→ **OBJECTIVE 1**
Print the entries below, starting with their first line and continuing through the line containing "pyautogui.click(x=1072, y=627)", keeping both ends.

→ **DOCUMENT SECTION**
-- START --

Substack

Saturday, January 14, 2023

Weekend reading links

We find immigrants represent 16 percent of all US inventors, but produced 23 percent of total innovation output, as measured by number of patents, patent citations, and the economic value of these patents. Immigrant inventors are more likely to rely on foreign technologies, to collaborate with foreign inventors, and to be cited in foreign markets, thus contributing to the importation and diffusion of ideas across borders. Using an identification strategy that exploits premature inventor deaths, we find that immigrant inventors create especially strong positive externalities on the innovation production of their collaborators, while natives have a much weaker impact. A simple decomposition illustrates that immigrants are responsible for 36% of aggregate innovation, two-thirds of which is due to their innovation externalities on their native-born collaborators.

2. Latest status on world nuclear forces (HT: Adam Tooze)

This on India's nuclear force

Finland... with a population of 5.5 million and a GDP roughly equal to the state of Oregon experienced what looked like a high tech-led productivity revolution. Real GDP per capita in local currency terms rose 55 percent from 1995 to 2007—nearly double the US increase... but from 2008 to 2019 real Finnish per capita income declined... large part is due to Finland having many of its growth eggs in a single basket: Nokia. Nokia’s handsets and related telephony equipment accounted for 20 percent of Finnish exports at peak, driving Finland’s current account surplus to nearly 7 percent of GDP. When the Apple iPhone launched in 2007, Nokia’s handset market collapsed, exports fell by half, Finland’s current account swung into deficit, and a decade plus of economic stagnation began.

-- END --

→ **OBJECTIVE 2**
In the weekend reading links post, what percentage of all US inventors are immigrants?

→ **GIVEN DATA**
-- START --

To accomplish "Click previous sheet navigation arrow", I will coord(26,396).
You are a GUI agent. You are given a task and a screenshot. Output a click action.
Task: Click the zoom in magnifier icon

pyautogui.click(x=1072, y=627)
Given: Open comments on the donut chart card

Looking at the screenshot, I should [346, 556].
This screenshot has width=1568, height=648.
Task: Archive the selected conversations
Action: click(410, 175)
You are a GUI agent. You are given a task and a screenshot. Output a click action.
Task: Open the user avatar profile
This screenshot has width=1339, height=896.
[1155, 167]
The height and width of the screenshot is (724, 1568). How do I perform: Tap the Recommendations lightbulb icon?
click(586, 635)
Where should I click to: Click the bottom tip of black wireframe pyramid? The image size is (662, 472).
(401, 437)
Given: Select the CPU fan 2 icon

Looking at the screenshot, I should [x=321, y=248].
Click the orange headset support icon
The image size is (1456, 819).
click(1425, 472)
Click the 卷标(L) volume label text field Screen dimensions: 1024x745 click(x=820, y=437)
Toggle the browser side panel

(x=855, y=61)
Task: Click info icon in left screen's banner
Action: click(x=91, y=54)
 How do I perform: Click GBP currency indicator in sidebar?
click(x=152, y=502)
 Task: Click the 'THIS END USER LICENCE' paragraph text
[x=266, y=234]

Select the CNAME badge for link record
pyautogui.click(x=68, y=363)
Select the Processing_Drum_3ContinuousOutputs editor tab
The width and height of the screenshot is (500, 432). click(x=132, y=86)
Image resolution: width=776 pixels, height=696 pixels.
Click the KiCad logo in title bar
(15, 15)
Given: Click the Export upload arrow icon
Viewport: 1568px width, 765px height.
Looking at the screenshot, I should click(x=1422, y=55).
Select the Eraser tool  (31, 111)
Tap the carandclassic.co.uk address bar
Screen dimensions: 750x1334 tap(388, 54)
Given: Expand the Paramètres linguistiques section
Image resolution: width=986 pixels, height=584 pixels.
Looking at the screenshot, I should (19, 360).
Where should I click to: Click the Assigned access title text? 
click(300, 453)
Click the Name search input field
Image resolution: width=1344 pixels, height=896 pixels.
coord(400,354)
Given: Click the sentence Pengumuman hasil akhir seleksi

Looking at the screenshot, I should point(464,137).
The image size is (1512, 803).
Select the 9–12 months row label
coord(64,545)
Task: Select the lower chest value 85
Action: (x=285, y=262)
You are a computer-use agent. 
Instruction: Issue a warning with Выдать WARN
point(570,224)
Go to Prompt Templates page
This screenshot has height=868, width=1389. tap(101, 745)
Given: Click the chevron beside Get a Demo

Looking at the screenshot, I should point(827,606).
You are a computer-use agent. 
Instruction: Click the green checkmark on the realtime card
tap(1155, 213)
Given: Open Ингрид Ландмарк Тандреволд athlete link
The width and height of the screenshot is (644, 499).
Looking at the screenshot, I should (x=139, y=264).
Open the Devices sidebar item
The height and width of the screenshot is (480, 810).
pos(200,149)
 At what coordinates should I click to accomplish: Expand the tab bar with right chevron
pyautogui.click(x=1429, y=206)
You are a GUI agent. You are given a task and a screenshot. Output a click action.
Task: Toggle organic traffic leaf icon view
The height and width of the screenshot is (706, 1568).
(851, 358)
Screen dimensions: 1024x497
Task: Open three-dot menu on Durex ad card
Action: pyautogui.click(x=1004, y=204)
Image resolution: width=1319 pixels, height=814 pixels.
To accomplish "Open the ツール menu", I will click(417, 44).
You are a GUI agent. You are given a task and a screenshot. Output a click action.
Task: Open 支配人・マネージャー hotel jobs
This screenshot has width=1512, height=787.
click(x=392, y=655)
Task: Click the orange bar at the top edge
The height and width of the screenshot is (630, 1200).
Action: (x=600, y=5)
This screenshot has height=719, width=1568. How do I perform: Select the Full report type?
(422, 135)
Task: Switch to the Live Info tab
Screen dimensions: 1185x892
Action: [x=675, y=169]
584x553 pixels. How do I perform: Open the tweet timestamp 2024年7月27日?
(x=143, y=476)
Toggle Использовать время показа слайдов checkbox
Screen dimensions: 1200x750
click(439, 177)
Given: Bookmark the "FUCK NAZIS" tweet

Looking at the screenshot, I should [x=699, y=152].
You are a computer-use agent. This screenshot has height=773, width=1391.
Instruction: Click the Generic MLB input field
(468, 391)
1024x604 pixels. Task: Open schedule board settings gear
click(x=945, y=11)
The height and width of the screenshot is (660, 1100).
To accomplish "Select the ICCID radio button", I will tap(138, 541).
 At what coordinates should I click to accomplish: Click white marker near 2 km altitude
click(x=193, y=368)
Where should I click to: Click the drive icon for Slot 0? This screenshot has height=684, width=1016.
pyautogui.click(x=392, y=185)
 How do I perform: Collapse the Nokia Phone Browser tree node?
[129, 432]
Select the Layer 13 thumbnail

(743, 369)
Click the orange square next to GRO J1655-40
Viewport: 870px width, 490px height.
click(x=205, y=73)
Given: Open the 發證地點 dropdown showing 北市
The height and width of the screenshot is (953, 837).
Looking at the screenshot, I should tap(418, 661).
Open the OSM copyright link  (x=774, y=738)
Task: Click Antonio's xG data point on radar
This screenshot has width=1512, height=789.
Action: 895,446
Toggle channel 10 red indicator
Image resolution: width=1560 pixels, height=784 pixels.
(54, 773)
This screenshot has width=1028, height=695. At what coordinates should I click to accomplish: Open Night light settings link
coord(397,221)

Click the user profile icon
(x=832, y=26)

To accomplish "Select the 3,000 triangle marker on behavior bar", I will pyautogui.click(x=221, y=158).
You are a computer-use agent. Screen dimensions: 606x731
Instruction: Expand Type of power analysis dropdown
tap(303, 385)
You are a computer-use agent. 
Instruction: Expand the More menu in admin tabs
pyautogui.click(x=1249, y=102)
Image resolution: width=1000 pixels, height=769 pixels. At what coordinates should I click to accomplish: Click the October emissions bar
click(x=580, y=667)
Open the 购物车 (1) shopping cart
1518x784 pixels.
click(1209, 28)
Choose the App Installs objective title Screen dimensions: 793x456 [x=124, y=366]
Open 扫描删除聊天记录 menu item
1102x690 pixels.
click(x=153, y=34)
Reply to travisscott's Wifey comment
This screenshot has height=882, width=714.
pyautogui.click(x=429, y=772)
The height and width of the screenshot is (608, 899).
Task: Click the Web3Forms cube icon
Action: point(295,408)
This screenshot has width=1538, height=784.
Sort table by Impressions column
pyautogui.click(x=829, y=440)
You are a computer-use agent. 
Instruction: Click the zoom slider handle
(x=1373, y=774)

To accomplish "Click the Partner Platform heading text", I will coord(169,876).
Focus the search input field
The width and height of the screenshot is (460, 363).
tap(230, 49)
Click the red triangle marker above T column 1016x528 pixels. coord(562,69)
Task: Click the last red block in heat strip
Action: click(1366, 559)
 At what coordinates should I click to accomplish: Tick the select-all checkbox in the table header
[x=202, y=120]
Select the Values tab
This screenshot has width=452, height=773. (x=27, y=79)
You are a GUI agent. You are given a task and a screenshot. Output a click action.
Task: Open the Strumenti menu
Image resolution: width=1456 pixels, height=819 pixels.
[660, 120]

-- END --

→ **EXPECTED ANSWER 1**
To accomplish "Click previous sheet navigation arrow", I will coord(26,396).
You are a GUI agent. You are given a task and a screenshot. Output a click action.
Task: Click the zoom in magnifier icon

pyautogui.click(x=1072, y=627)

→ **EXPECTED ANSWER 2**
16 percent